Embattled Norwegian polysilicon producer REC Silicon ASA is facing a fresh crisis after Finnish lender Nordea called in a NOK150 million ($16.8 million) loan on Friday.
A brief statement by REC revealed Nordea had called in the indemnity loan taken out by the polysilicon manufacturer in relation to the failure of one of its subsidiaries in 2012.
Although the REC Silicon statement did not identify the bankrupt business unit concerned, it is likely to be wafer manufacturing operation REC Wafer Norway, which was forced to file for bankruptcy in August 2012 after its parent refused to make good an asset-to-liability deficit of NOK1.2 billion.
At the time, pv magazine reported REC Silicon ASA said it expected to incur costs of NOK400,000 related to “guarantees, loans and indemnity agreements”.

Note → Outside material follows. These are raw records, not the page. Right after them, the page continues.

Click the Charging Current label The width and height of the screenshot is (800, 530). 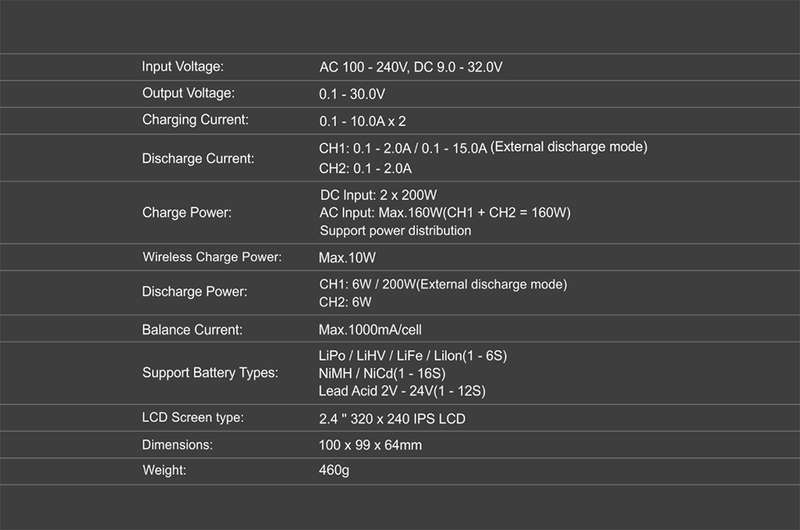(195, 120)
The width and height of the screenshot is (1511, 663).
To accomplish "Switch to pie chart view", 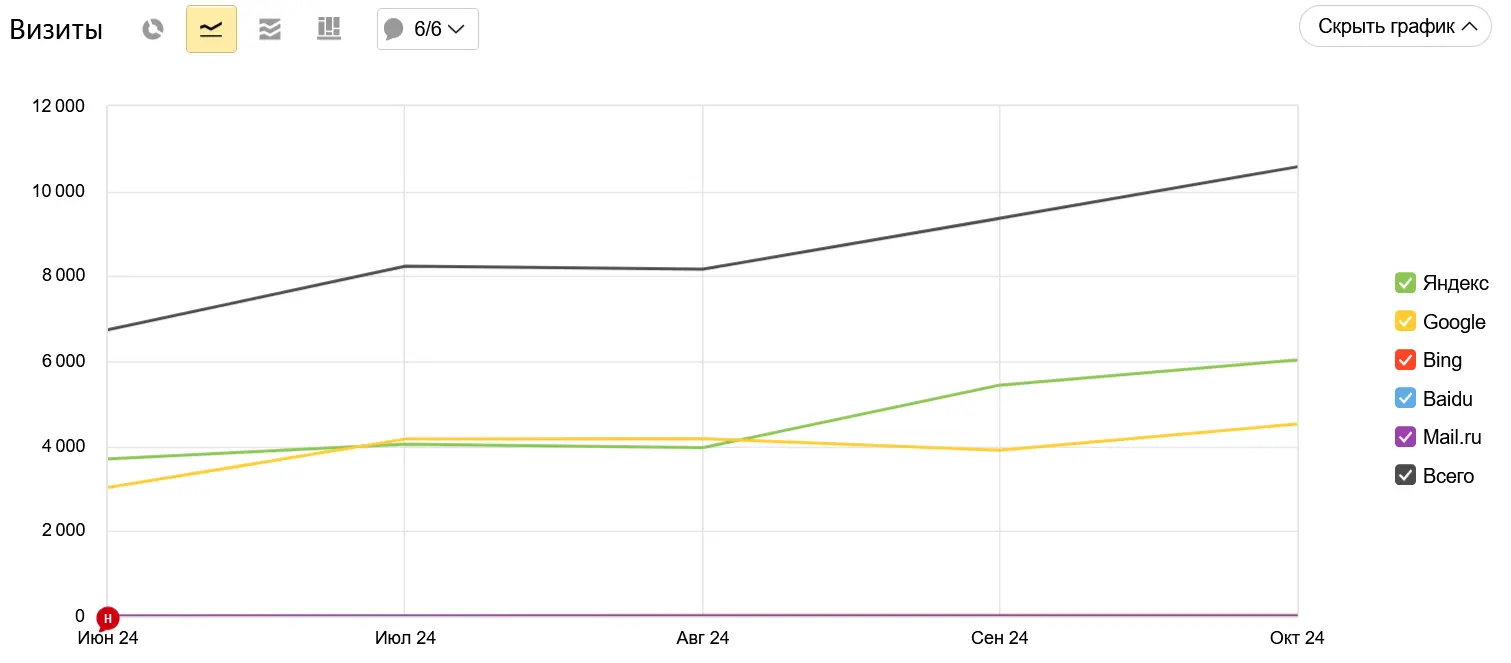I will (152, 29).
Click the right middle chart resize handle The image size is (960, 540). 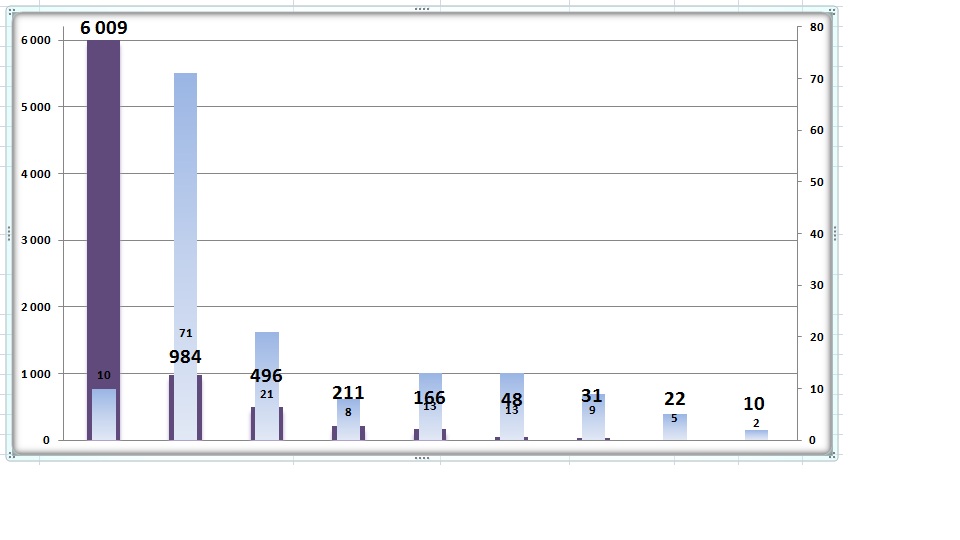point(834,233)
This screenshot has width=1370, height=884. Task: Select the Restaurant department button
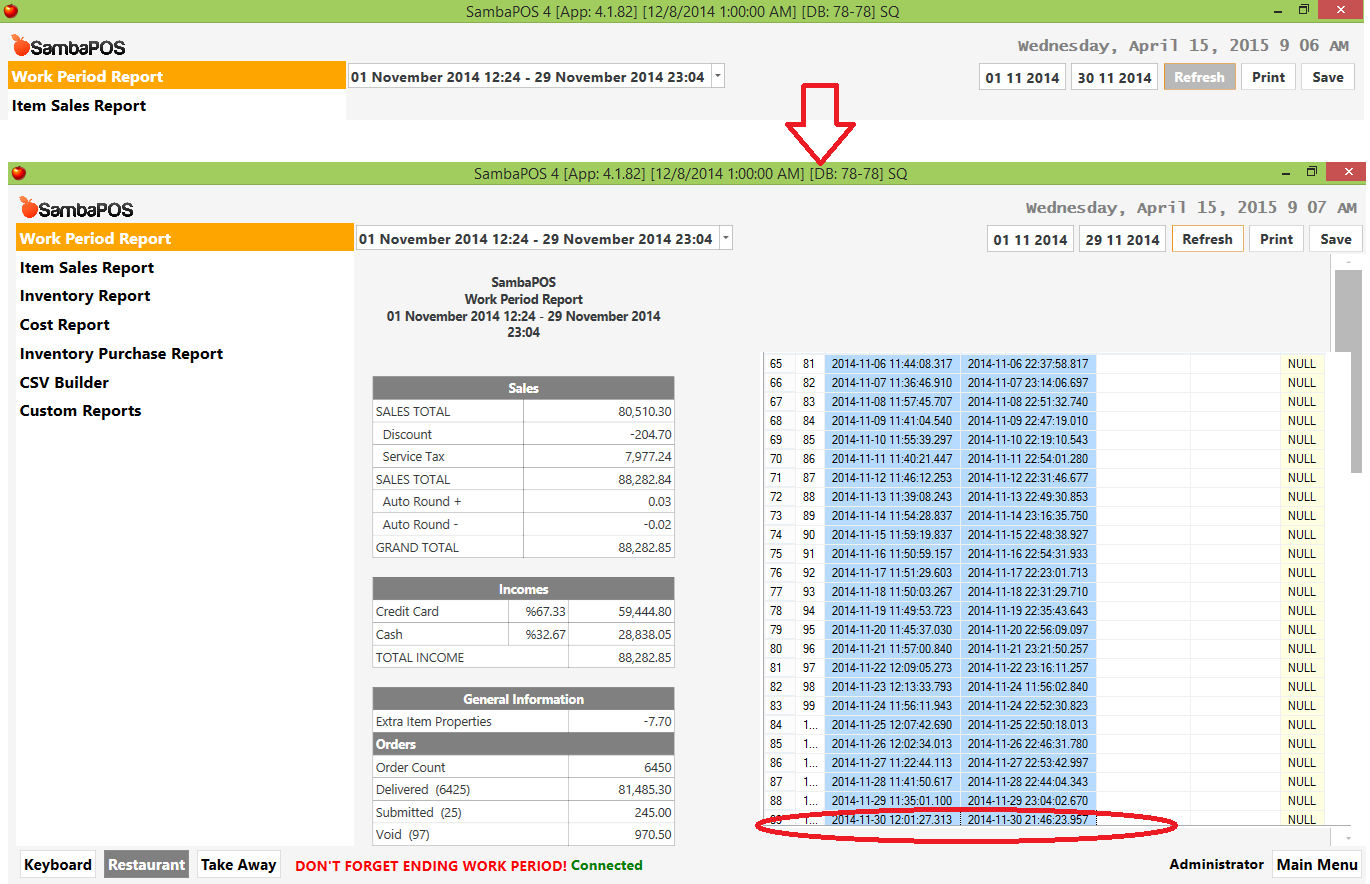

The latest hit to a bettered balance sheet comes after REC Silicon halted operations at its Moses Lake production facility in Washington, in the U.S. in July.
The company – which has been caught in the crossfire of the China-U.S. trade war and locked out of the Chinese polysilicon market since 2014 – used its third-quarter update in early October to announce it would listen to offers for its other production facility, a polysilicon and silane gas plant in Butte, Montana, also in the U.S.
With only $46.2 million in the bank at the end of September, REC’s Q3 update said a sale of the Butte facility would enable it to retire debts, prepare for the possible resumption of operations at Moses Lake and, crucially, “provide a buffer for contingent liabilities (tax examination and indemnity loan)”.
Although no update has been provided on an historic tax investigation by the Norwegian authorities, the requirement to fulfil Nordea’s NOK150 million loan repayment could pile on pressure for the company to sell off its Butte facility. Such an outcome would appear to leave a 15% stake held by REC Silicon in a poly plant in China its only revenue-generating operation.